Work to do. Reproduce word for word the lines of the material between the line containing "The image size is (800, 600)." and the line containing "(x=1086, y=950)", inclusive.

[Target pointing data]
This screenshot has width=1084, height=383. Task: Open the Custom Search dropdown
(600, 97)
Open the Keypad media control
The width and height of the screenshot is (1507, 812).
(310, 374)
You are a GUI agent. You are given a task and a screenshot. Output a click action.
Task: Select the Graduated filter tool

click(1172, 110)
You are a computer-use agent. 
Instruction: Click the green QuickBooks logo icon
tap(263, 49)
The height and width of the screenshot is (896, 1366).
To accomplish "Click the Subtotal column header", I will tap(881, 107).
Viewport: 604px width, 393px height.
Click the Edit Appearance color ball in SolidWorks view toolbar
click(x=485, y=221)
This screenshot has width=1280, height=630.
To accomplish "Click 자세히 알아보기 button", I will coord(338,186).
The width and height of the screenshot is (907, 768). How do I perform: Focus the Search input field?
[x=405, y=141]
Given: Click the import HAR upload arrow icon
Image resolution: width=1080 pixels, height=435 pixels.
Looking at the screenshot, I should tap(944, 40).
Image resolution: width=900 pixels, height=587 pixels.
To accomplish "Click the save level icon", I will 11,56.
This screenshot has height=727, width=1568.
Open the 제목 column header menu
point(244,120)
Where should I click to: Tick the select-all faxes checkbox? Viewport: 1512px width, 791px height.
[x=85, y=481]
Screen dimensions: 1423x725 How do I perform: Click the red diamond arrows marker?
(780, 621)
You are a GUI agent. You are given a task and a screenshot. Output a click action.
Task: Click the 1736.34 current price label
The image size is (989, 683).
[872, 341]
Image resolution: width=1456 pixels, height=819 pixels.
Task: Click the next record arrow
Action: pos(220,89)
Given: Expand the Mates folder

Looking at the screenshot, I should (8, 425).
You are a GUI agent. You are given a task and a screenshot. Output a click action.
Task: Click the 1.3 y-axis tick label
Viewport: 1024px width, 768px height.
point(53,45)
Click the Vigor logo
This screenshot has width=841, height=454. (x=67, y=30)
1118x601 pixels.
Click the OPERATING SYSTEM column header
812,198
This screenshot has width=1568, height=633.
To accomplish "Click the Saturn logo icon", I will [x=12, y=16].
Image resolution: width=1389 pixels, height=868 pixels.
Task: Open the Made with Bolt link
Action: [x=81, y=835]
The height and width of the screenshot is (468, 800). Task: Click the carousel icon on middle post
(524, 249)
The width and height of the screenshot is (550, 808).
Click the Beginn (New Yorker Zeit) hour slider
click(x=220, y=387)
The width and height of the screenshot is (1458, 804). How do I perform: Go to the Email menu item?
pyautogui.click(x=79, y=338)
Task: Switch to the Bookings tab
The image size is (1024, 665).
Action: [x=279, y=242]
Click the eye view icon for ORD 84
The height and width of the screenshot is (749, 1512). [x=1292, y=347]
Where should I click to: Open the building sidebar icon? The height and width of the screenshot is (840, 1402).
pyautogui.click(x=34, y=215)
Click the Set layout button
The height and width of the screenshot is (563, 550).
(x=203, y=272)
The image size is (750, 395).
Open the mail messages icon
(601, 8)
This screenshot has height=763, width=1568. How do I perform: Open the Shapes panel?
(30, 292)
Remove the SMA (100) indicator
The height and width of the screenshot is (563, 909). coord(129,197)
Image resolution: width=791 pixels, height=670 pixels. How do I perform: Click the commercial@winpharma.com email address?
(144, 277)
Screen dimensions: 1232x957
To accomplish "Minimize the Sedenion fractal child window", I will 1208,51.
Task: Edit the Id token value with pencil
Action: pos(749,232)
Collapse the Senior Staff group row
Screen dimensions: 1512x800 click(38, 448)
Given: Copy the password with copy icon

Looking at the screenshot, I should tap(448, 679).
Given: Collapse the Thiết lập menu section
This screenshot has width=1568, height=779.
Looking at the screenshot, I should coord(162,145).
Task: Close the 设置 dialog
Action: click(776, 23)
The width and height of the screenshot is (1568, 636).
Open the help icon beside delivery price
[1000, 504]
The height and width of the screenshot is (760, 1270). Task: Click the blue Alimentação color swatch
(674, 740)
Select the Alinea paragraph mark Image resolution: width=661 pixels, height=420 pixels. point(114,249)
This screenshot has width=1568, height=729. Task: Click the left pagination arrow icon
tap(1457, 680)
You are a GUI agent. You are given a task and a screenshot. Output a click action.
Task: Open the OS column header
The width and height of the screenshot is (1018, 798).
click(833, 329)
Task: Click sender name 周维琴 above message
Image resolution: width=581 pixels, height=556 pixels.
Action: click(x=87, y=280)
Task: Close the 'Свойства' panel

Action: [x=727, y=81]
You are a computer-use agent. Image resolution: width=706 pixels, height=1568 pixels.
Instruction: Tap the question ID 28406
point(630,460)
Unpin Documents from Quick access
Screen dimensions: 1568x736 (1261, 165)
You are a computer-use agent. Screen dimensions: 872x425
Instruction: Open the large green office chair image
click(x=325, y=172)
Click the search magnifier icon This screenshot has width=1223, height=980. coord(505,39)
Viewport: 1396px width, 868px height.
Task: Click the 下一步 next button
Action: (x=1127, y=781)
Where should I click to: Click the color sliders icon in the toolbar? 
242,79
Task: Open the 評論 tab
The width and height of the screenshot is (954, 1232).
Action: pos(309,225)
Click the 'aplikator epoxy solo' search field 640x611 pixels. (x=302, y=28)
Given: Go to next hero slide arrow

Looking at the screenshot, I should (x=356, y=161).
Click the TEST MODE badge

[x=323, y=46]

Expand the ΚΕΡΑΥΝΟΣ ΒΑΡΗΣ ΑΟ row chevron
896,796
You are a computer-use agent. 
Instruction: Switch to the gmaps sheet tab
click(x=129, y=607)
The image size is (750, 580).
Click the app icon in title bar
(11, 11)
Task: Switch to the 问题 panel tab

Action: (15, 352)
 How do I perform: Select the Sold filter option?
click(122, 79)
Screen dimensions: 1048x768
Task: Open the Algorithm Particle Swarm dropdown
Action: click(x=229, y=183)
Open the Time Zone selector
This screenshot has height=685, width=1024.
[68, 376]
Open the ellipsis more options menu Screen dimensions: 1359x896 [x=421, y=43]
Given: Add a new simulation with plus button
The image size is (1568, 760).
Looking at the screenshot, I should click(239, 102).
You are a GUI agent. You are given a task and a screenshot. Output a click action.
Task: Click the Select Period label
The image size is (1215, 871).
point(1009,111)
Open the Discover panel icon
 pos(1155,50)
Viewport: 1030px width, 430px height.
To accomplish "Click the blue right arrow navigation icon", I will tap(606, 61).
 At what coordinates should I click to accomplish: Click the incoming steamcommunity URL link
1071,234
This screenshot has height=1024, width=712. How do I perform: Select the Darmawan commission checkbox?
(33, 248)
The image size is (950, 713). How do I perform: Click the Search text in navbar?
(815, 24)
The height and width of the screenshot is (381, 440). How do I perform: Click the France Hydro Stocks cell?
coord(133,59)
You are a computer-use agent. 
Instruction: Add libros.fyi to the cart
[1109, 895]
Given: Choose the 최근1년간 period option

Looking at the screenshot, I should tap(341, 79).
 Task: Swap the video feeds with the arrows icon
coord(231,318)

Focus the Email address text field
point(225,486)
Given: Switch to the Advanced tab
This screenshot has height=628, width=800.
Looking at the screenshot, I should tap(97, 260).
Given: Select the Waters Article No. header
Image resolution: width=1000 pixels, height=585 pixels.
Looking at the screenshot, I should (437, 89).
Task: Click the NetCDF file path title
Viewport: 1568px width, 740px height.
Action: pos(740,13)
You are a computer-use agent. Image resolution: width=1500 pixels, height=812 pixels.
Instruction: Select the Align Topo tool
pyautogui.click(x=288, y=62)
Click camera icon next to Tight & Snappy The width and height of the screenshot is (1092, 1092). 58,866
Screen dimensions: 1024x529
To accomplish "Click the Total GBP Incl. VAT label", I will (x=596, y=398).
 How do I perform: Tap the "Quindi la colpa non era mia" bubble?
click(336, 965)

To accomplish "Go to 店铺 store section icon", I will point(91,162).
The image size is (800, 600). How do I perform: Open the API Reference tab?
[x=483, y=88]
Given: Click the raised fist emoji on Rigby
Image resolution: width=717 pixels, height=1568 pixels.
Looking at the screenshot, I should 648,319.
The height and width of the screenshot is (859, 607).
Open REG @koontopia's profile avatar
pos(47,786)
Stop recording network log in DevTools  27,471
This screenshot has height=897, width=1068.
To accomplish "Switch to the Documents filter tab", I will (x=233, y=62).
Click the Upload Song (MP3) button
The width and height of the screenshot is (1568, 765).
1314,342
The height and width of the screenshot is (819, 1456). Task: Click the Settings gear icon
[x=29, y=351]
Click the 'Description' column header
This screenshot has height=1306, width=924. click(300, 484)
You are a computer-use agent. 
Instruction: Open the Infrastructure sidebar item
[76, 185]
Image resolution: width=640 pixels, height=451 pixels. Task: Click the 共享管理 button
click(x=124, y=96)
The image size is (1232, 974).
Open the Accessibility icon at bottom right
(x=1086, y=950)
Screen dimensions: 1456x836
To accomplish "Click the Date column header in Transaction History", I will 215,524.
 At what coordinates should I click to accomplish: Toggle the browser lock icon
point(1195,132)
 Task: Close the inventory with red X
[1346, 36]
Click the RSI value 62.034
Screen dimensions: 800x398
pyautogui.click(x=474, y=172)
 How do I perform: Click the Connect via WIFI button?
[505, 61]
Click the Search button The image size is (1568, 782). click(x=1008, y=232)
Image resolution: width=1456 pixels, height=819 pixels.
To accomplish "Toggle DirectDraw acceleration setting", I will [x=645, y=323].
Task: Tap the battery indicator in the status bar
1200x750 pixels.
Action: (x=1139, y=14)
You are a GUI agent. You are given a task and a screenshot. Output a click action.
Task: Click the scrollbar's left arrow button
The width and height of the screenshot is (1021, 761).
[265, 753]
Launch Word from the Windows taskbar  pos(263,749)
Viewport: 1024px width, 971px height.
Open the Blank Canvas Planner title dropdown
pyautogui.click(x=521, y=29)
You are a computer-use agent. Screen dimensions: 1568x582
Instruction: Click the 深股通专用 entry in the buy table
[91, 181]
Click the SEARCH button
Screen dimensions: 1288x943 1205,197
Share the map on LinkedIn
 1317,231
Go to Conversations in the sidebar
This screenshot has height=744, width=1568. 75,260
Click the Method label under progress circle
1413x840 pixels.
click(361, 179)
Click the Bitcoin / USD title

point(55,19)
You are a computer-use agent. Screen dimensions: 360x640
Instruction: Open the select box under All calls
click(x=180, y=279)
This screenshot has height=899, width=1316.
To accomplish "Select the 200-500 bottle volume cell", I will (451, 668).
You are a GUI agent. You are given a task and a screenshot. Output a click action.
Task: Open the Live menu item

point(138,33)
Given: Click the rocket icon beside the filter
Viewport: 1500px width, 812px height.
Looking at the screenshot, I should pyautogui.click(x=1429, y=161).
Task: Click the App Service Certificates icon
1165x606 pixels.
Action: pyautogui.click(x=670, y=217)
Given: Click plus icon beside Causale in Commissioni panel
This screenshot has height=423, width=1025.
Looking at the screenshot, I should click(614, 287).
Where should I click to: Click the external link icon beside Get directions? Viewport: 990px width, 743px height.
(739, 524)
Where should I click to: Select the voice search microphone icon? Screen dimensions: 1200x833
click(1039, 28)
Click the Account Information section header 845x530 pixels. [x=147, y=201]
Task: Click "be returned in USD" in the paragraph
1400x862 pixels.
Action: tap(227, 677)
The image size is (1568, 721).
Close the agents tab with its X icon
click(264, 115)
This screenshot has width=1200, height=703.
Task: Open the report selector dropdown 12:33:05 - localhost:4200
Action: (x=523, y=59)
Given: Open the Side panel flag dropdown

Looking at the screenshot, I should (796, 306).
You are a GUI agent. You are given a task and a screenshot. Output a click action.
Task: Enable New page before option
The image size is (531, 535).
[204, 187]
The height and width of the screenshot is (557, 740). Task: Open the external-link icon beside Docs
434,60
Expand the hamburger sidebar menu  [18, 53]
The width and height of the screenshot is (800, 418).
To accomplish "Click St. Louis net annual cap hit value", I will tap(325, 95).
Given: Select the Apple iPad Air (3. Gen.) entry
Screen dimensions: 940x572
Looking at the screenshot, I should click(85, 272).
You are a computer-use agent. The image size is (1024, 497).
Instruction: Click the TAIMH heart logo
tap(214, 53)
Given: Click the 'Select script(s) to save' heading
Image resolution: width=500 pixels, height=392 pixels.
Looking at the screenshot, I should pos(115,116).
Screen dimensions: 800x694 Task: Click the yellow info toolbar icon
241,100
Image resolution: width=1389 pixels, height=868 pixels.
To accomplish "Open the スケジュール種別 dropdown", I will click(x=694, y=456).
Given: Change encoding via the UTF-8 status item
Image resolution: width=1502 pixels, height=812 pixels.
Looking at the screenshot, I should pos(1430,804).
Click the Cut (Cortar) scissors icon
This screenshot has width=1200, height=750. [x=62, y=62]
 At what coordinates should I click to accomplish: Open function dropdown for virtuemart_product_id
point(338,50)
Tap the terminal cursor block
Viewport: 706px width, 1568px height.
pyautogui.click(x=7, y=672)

Answer in full.
The image size is (800, 600). How do I perform: Open the API Reference tab?
[x=483, y=88]
Given: Click the raised fist emoji on Rigby
Image resolution: width=717 pixels, height=1568 pixels.
Looking at the screenshot, I should 648,319.
The height and width of the screenshot is (859, 607).
Open REG @koontopia's profile avatar
pos(47,786)
Stop recording network log in DevTools  27,471
This screenshot has height=897, width=1068.
To accomplish "Switch to the Documents filter tab", I will (x=233, y=62).
Click the Upload Song (MP3) button
The width and height of the screenshot is (1568, 765).
1314,342
The height and width of the screenshot is (819, 1456). Task: Click the Settings gear icon
[x=29, y=351]
Click the 'Description' column header
This screenshot has height=1306, width=924. click(300, 484)
You are a computer-use agent. 
Instruction: Open the Infrastructure sidebar item
[76, 185]
Image resolution: width=640 pixels, height=451 pixels. Task: Click the 共享管理 button
click(x=124, y=96)
The image size is (1232, 974).
Open the Accessibility icon at bottom right
(x=1086, y=950)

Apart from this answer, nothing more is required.